▶ **WHAT IS REQUIRED**
Word-for-word repetition of the records below is needed, but only from the line holding "The image size is (1148, 1043)." through the final line, with pictures excluded.

▶ **AVAILABLE RECORDS**
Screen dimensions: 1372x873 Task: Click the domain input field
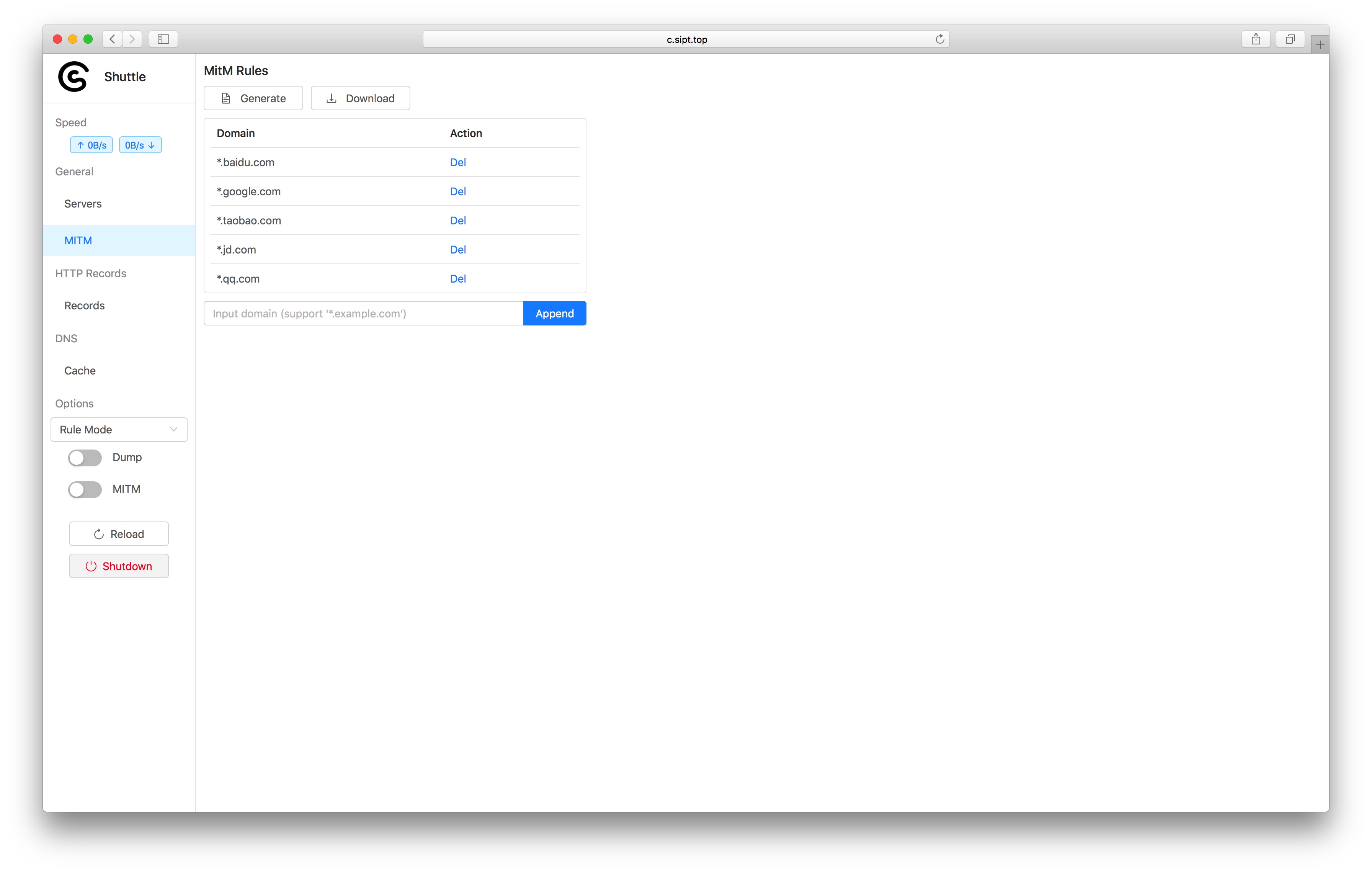[363, 313]
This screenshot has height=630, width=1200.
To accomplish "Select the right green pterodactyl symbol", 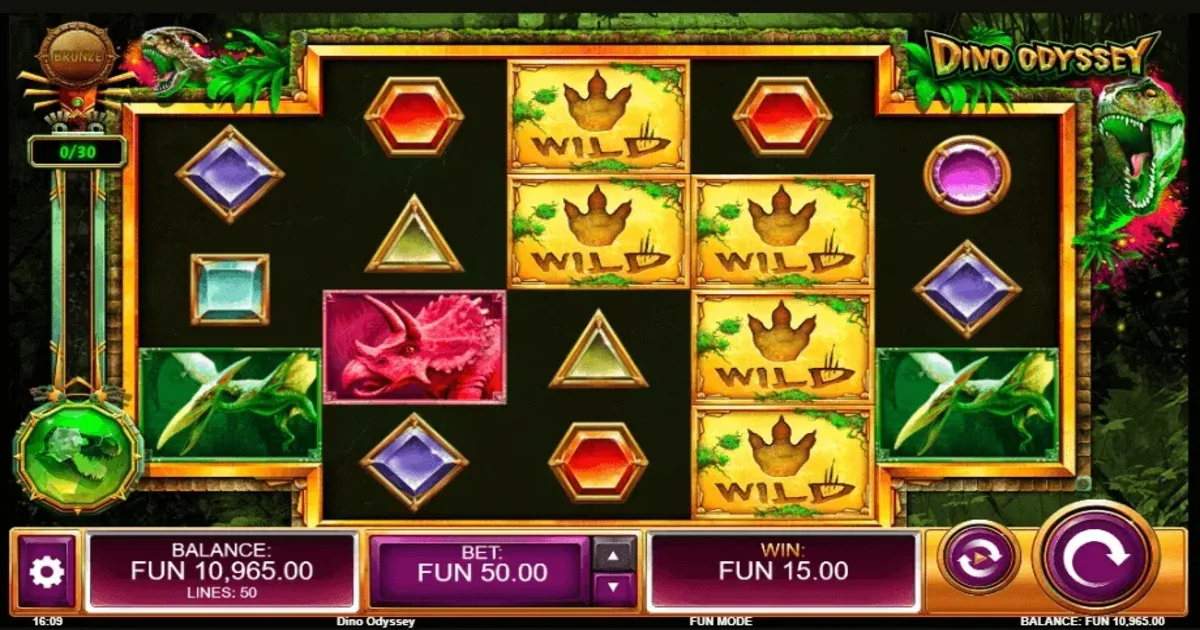I will coord(967,404).
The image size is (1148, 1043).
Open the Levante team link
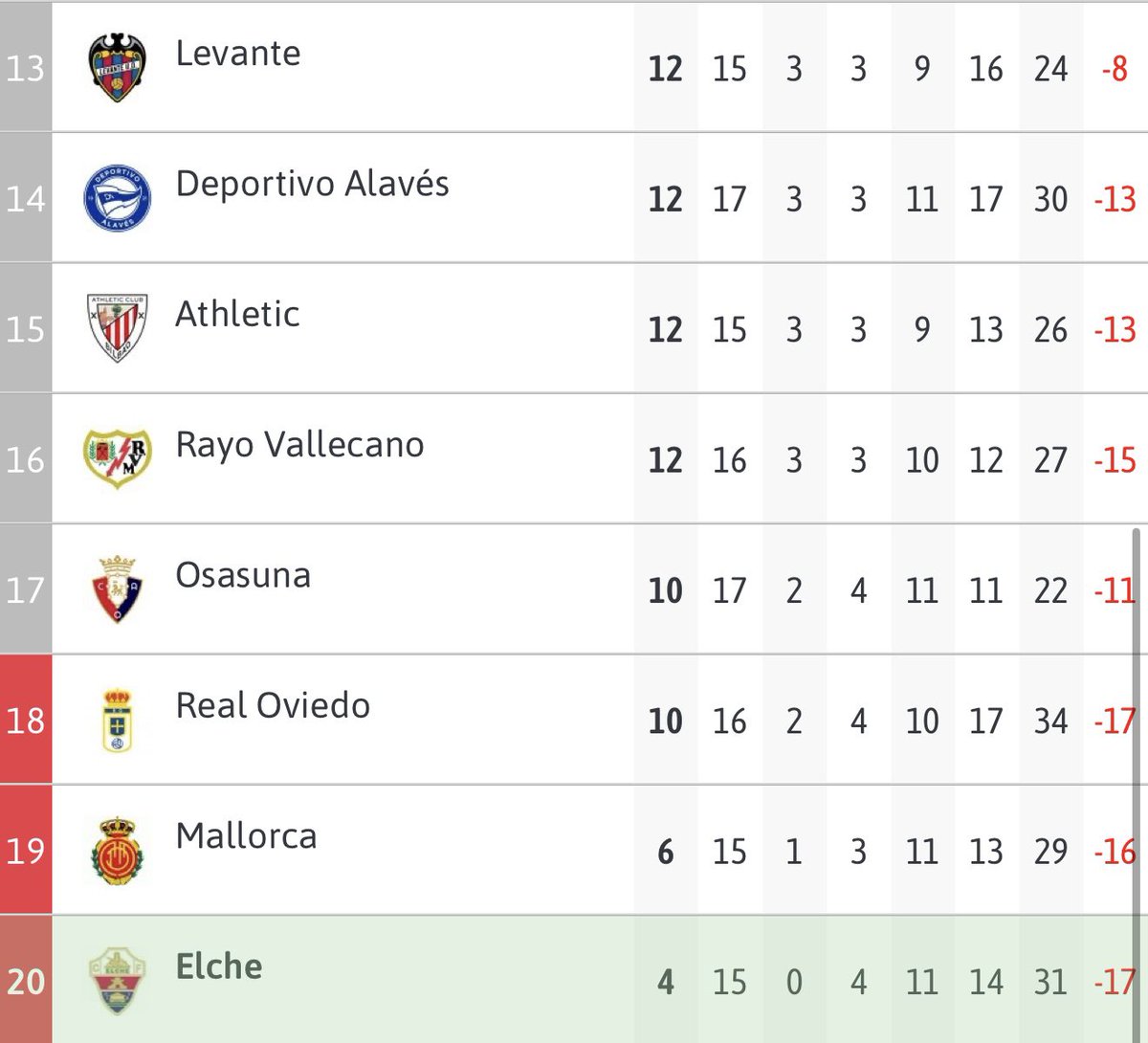pyautogui.click(x=238, y=54)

▶ **REPLY TO THE TASK**
The image size is (1148, 1043).
Open the Levante team link
pyautogui.click(x=238, y=54)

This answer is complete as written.